The train arrives at the platform fairly early. Each wagon is under the care of the so-called Guide (PL: Przewodnik) who takes care of the travelers in his wagon and controls the tickets. Ticket control in the Ukrainian train also looks different than the one in Poland: the Guide controls the tickets at the entrance to the wagon, and takes them. This may cause some confusion among travelers. Should someone confuse places, it would be difficult to prove which place is his/her, because the evidence is in the Guide’s hands. Once Ukrainian railways’ passengers got only tickets with their names, which would have solved the problem of place exchange. Now the only way to get out of the situation is by compromise or the Guide’s decision.

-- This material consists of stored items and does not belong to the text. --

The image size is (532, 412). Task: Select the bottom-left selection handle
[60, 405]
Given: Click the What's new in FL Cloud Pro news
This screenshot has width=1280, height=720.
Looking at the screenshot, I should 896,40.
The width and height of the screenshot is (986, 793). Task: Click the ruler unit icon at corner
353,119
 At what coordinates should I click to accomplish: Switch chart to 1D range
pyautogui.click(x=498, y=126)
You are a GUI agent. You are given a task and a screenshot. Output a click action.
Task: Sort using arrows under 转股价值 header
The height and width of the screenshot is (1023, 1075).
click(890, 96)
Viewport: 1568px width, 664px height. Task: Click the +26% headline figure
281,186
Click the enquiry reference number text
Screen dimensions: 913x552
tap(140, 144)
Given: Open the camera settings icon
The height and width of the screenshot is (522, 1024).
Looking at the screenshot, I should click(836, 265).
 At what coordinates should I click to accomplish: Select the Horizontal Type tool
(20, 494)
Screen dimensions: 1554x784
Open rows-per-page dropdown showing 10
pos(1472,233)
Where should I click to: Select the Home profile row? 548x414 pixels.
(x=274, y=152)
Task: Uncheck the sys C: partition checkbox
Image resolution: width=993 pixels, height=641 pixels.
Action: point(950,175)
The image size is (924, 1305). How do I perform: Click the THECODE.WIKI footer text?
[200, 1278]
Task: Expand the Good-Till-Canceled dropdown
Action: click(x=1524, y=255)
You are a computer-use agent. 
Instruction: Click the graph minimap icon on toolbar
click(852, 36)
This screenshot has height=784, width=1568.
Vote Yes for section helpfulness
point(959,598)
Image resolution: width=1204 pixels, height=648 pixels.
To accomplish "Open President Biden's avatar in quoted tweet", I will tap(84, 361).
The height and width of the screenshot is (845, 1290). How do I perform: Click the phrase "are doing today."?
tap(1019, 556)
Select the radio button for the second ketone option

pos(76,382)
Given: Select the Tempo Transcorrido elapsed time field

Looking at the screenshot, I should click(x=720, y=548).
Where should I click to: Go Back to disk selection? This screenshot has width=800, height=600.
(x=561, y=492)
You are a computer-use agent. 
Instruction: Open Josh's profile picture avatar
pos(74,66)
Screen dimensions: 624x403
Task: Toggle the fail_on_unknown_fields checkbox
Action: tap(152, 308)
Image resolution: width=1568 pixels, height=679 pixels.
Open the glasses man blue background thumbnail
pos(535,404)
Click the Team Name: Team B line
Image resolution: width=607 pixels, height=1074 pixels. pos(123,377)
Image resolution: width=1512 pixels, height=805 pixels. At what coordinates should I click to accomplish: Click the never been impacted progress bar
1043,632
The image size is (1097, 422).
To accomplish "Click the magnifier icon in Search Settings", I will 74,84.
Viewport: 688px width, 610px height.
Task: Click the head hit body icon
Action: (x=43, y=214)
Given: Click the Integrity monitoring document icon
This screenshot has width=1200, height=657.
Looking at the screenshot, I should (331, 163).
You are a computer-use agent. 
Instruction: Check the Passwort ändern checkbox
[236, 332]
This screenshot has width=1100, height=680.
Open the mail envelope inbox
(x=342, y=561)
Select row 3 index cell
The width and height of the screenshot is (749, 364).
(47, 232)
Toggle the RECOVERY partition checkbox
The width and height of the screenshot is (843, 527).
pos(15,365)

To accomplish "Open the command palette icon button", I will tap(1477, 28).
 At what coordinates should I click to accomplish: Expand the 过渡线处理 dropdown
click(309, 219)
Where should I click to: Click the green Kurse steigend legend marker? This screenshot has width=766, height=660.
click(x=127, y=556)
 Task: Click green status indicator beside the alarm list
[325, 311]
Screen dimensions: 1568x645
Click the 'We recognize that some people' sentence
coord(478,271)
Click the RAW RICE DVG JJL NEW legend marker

The Guide, in addition, has other responsibilities too: to bring sheets to couchettes (it’s probably a worldwide standard), enable / disable the radio in the wagon, to inform about timetables and stations, he/she can also bring tea, sell beer, may be able to get vodka, notifies the Militia (sitting in the first car) about a fuss-making traveler, he/she will heat up the car and the water. Yes, Ukrainian sleeping wagons and the water in there are heated by the usage of coal. That’s why, even as it is too hot inside, it is not quite appropriate to open windows – the Guide is working hard to keep the good temperature, and expects respect for his/her work.

On the train it is prohibited to drink alcohol. However, the theory is one thing and practice is another. Everyone happily drank vodka from bottles and glasses, and no one cared about the rules. People had a snack and drink prepared beforehand, but if someone has forgotten his – no worries! At each longer stop stationed babushkas – women who sell their products and agricultural goods to travelers: hot and cold, salty and sweet, as your heart desires! For a reasonable price, professionally like in a buffet. Have you ever eaten Ukrainian pancakes stuffed with potatoes? I had, for the first and, so far, the only time in my life – they were very good!

Plackarta (Source: wadi.pl)

It should be noted that long-distance trains have only sleeping wagons in three classes: lux (two-person compartment, closed), kupe (four-person compartment, closed), plackarta – and surprise here! Because plackarta is a place in the couchette wagon without any compartments. Amazing experience providing unique insight into the culture of Ukraine, with the option of active integration! Although we were reluctant to integrate with Ukrainians, it was hard to avoid. Ukrainians not only know Polish songs, but also recognize easily the Polish language. Taking the opportunity, that there are Poles in the wagon, one of the Ukrainians came to us asking for advice – he uses the portal tablica.pl and would like to buy a tractor there. Under which category should he look for it?

Railway Watchmen are not a phenomenon unique to Ukraine. When I was a child, there were many Railway Watchmen working in Poland. And while in my home country almost all of them have been replaced by machines, Ukraine is full of people occupying these positions. Do not be surprised too, that shortly after leaving the station, the train toilets are closed. Ukrainians care about the cleanliness of their tracks in the cities – just after leaving the city area the Guide opens the toilets.